● **SET TASK**
Swap "Identify" for "Find" throughout the data below and give the lines again with nothing else changed, leaving out the pictures.

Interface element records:
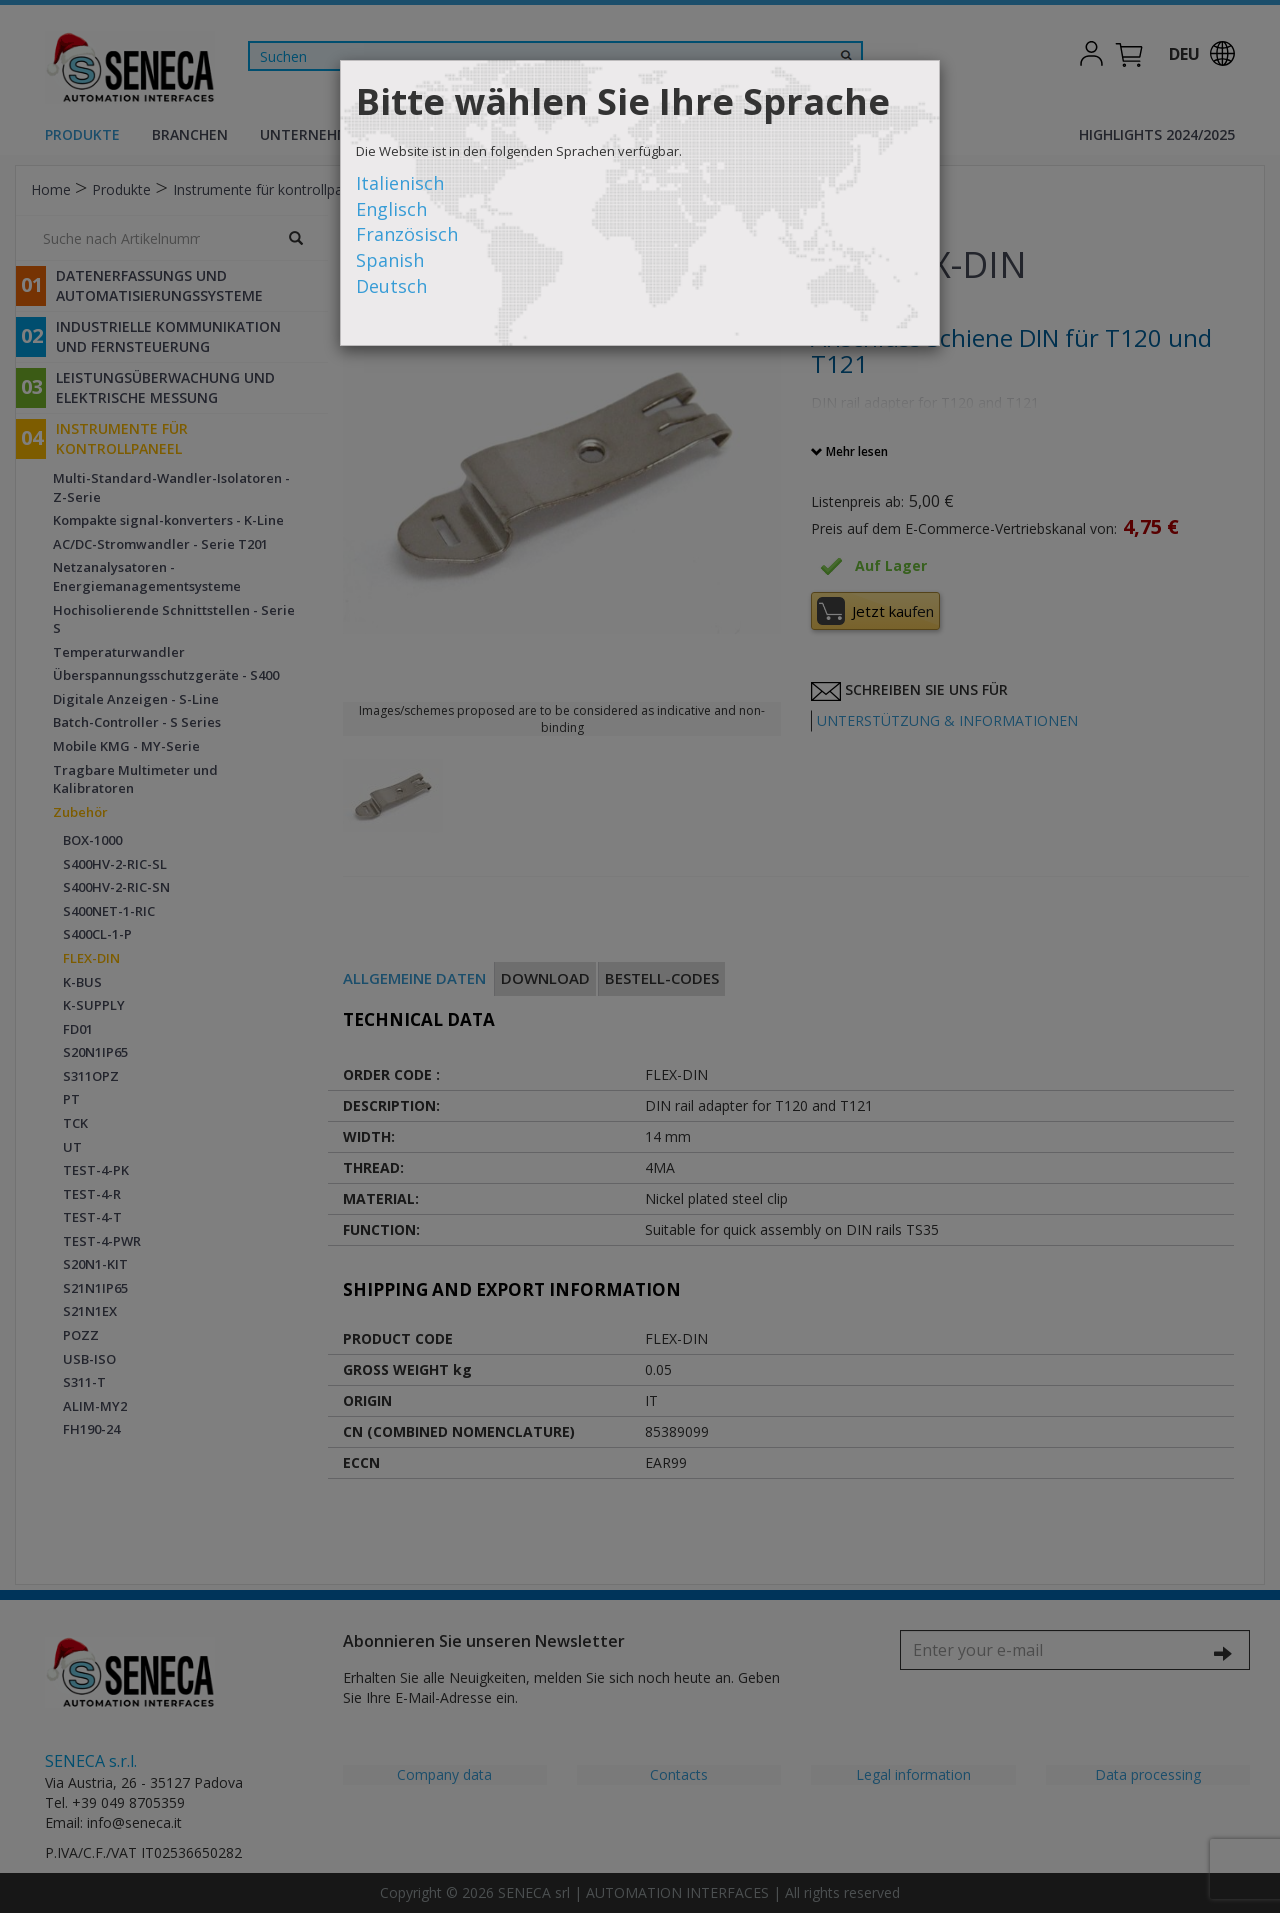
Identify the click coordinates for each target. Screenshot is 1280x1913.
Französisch (407, 234)
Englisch (391, 209)
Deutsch (391, 286)
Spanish (390, 260)
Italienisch (400, 183)
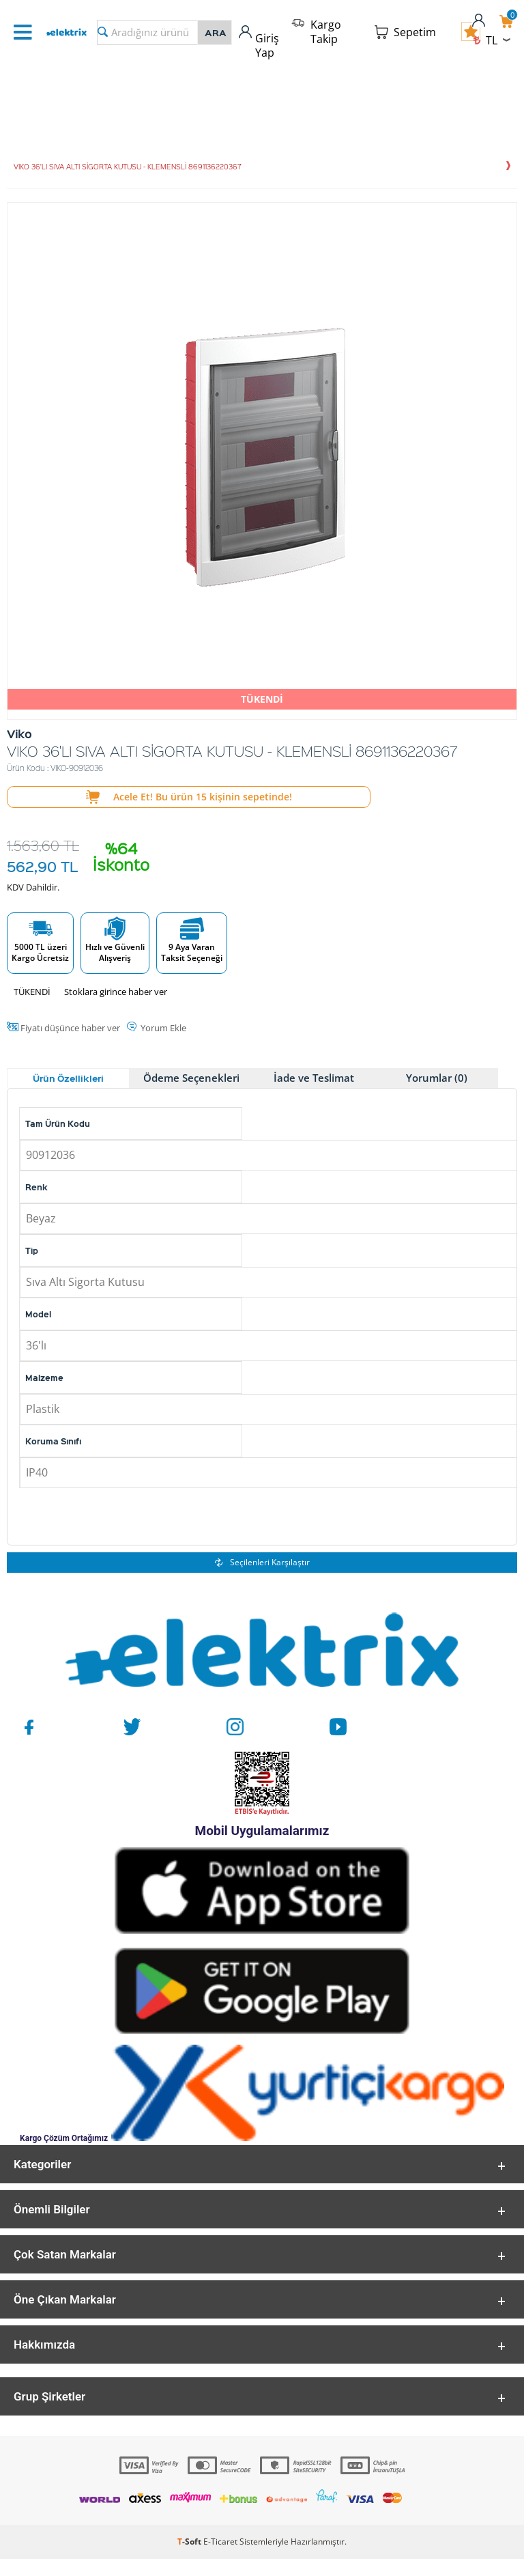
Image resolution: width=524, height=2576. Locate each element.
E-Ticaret (220, 2558)
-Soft (190, 2558)
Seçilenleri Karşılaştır (262, 1562)
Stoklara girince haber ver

● **SOLUTION**
Find the click coordinates for each target. Screenshot is 1280x1913.
Französisch (407, 234)
Englisch (391, 209)
Deutsch (391, 286)
Spanish (390, 260)
Italienisch (400, 183)
Image resolution: width=524, height=2576. Locate each element.
E-Ticaret (220, 2558)
-Soft (190, 2558)
Seçilenleri Karşılaştır (262, 1562)
Stoklara girince haber ver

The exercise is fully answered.